A circle C has centre M (6, 4) and radius 3 - Edexcel - A-Level Maths Pure - Question 8 - 2008 - Paper 2

To find the angle TMQ, we need to determine the coordinates of the points T and Q along with point P (12, 6).

1. Calculate the slope of line MP:

   • The coordinates of M are (6, 4) and P are (12, 6).
   • The slope, $m_{MP} = \frac{y_2 - y_1}{x_2 - x_1} = \frac{6 - 4}{12 - 6} = \frac{2}{6} = \frac{1}{3}$.

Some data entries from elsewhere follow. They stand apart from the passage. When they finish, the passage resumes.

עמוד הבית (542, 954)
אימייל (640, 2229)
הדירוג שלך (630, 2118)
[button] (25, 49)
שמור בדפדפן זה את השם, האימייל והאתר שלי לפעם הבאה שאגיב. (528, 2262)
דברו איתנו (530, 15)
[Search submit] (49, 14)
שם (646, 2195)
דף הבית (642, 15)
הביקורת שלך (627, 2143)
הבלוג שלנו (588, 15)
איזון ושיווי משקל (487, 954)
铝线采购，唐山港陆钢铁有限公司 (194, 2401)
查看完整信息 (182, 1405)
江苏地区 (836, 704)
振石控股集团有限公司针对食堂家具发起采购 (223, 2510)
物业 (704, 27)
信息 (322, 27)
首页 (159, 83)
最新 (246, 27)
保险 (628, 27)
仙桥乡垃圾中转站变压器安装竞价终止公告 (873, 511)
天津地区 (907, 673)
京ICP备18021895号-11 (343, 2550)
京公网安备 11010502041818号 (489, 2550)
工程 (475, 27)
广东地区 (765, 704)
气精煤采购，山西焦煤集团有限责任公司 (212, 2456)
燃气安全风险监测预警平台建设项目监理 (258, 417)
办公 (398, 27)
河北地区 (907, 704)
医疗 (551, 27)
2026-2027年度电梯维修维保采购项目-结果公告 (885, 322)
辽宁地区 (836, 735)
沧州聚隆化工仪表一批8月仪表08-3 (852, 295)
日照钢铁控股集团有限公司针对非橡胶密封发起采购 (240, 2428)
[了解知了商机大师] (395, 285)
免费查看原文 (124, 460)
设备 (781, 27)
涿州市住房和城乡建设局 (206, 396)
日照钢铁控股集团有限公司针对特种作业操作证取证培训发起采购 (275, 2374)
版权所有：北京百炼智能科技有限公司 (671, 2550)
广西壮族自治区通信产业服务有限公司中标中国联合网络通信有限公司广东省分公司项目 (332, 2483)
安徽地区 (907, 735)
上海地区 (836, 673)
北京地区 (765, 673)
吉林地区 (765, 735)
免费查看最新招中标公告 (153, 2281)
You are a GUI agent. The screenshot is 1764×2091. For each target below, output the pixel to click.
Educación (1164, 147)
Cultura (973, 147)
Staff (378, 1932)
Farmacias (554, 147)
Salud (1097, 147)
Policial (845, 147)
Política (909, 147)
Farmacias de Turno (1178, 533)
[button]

2. The tangent at point T, which lies on the circle, is perpendicular to MP, so:

   • $m_{TQ} = -\frac{1}{m_{MP}} = -3$.

3. Using the coordinates of T and Q (which can be calculated), the angle $heta$ can be found using:

   • $\theta = \tan^{-1}\left|\frac{m_{TMP} - m_{TQ}}{1 + m_{TMP} \cdot m_{TQ}}\right|$

4. By substituting the respective slopes, we can derive the tangent and then calculate the angle TMQ, confirming it equals approximately 1.0766 radians.

The shaded region TPQ can be computed by finding the area of triangle TPQ and subtracting the area of the sector formed by the circle.

1. Area of Triangle TPQ:

   • Use the formula: $\text{Area} = \frac{1}{2} \times \text{base} \times \text{height}$
   • The base TP can be calculated from the coordinates of points T and P.
   • And the height is the perpendicular distance from Q to line TP.

2. Area of the Sector:

   • The angle at the center M corresponding to the arc TQ can be calculated based on the angle TMQ.
   • Then, using the radius, the area of the sector is: $\text{Area}_{sector} = \frac{1}{2} r^2 \theta$ where $heta$ is in radians.

3. Final Area Calculation:

   • The area of the shaded region is: $\text{Area}_{shaded} = \text{Area}_{triangle} - \text{Area}_{sector}$
   • Substitute the values to arrive at the final answer accurate to three decimal places.